Mukhlis yang ketika dihubungi mengaku baru saja mengikuti rapat pembahasan Rancangan Qanun Wali Nanggroe di Kementerian Polhukam dan Depdagri di Jakarta, mengatakan pertimbangan itu pula yang membuat dia dan pasangannya (Hamdani Hamid), tidak ikut serta dalam dua tahapan Pilkada Pidie Jaya yang sudah dilaksanakan KIP setempat, yakni tes kesehatan dan uji kemampuan baca Alquran. “Selain tentunya saya sebagai Ketua Pansus Raqan Wali Nanggroe, harus mengutamakan kepentingan yang lebih luas untuk advokasi raqan tersebut,” ujar Mukhlis.
Anggota Fraksi Partai Bintang Reformasi ini mengatakan, berdasarkan aturan dalam Undang-Undang Nomor 11 Tahun 2006 (UUPA) dan Qanun Nomor 7 Tahun 2007, keberadaan panwas merupakan salah satu faktor yang menentukan sah-tidaknya pilkada. “Menurut hukum, panwas harus ada sejak tahapan pertama (pendaftaran pemilih), sampai ke pelantikan calon terpilih,” kata Mukhlis seraya menyebut beberapa pasal dalam UUPA yang mengatur tentang pemilihan bupati/wakil bupati.
Selain itu, kata dia, pada pasal 34 ayat (3) Qanun Nomor 7 Tahun 2007 disebutkan bahwa panwaslih dibentuk dalam sebuah tim ad-hoc, yakni paling lambat pada tahapan pertama pilkada dimulai, dan tim ini berakhir tugasnya paling lambat tiga bulan setelah pemilihan kepala daerah selesai.
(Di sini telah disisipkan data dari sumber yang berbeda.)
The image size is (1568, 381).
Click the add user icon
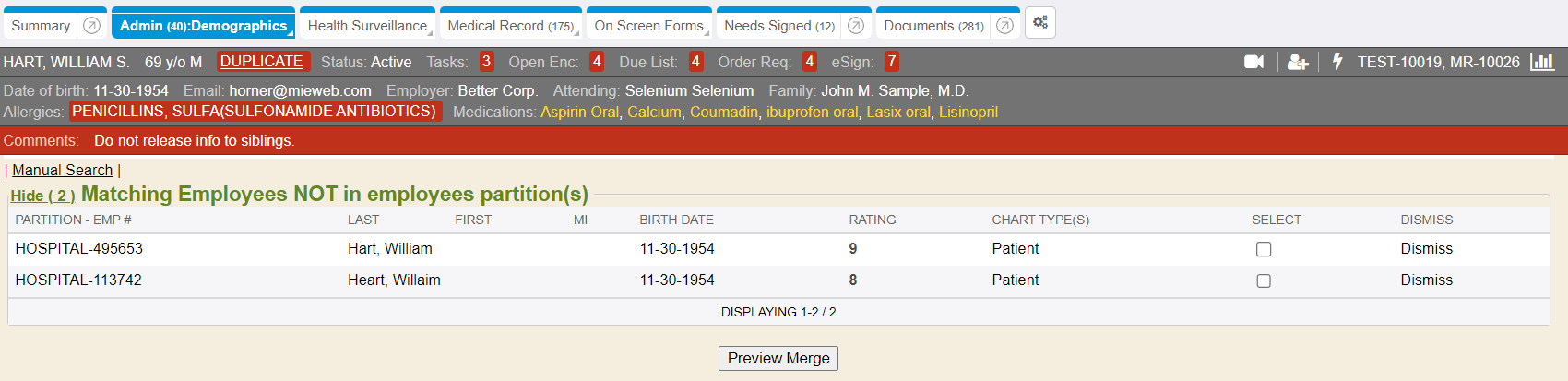point(1297,62)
Karenanya, kata Mukhlis, kalau tahapan Pilkada Pidie Jaya dan Subulusalam tetap dilaksanakan tanpa panwas, maka dipastikan hasilnya tidak akan punya kekuatan hukum, sehingga rawan gugatan dan berpotensi melahirkan konflik politis berkepanjangan. “Untuk pertandingan sepakbola atau geudeu-geudeu (sejenis gulat khas Aceh -red) di tingkat gampong saja harus ada wasit. Kan tidak mungkin jika proses pilkada yang akan menentukan masa depan daerah tidak punya ’wasit‘,” tukas Mukhlis.
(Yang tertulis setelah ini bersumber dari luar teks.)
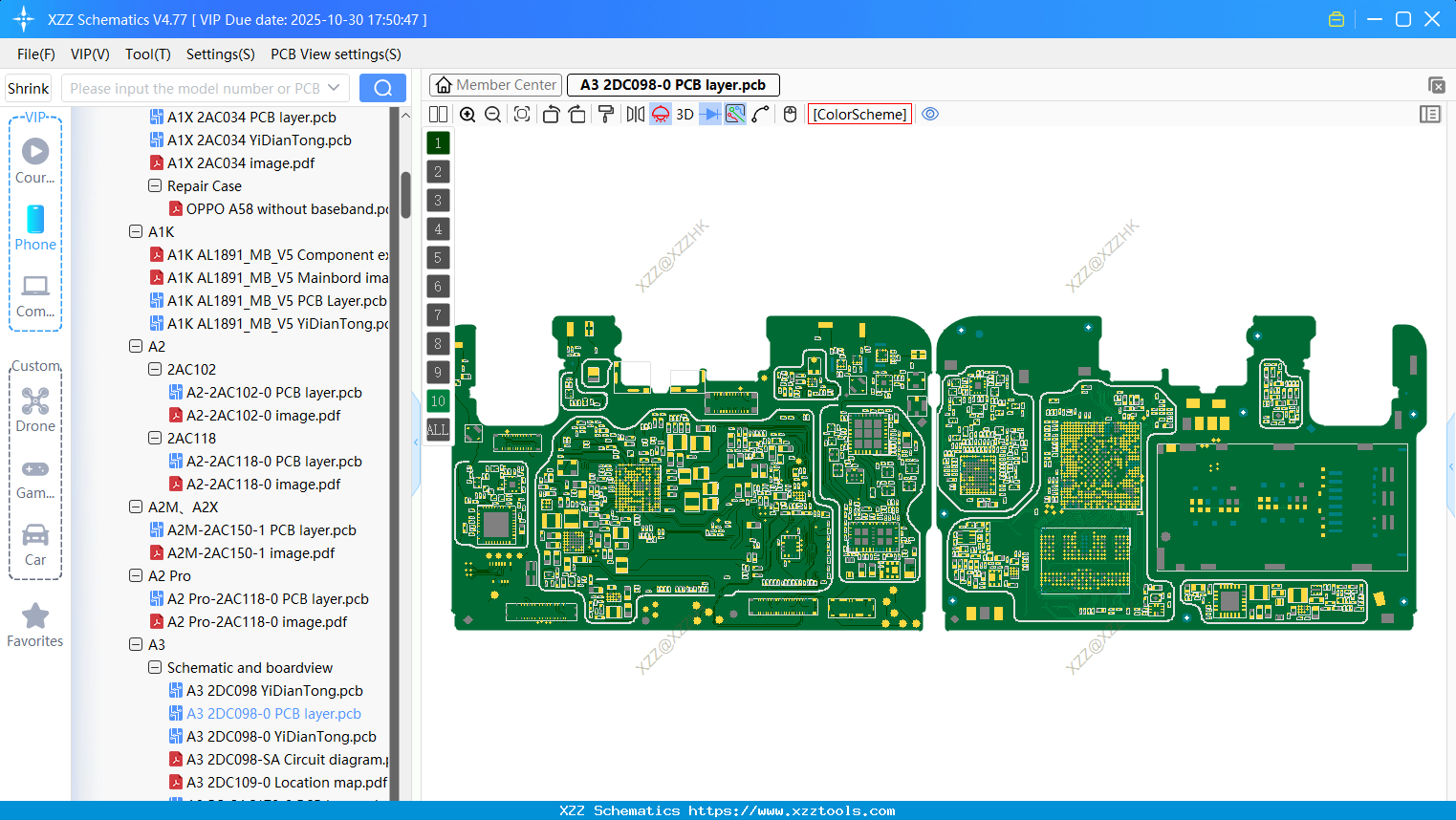Toggle the red umbrella highlight mode
The width and height of the screenshot is (1456, 820).
pos(660,114)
Selain faktor belum adanya panwas, ia juga menilai jadwal pilkada yang disusun oleh KIP Pidie Jaya, terlaku dipaksakan. “Normalnya sebuah proses pilkada dilaksanakan dalam waktu enam bulan, sedangkan ini hanya tiga bulan. Saya pikir, waktu tiga bulan itu tidak cukup untuk melahirkan sebuah proses yang maksimal,” katanya seraya menyebutkan bahwa jadwal tersebut ditetapkan oleh KIP secara sepihak tanpa koordinasi dengan Pemkab dan DPRK setempat.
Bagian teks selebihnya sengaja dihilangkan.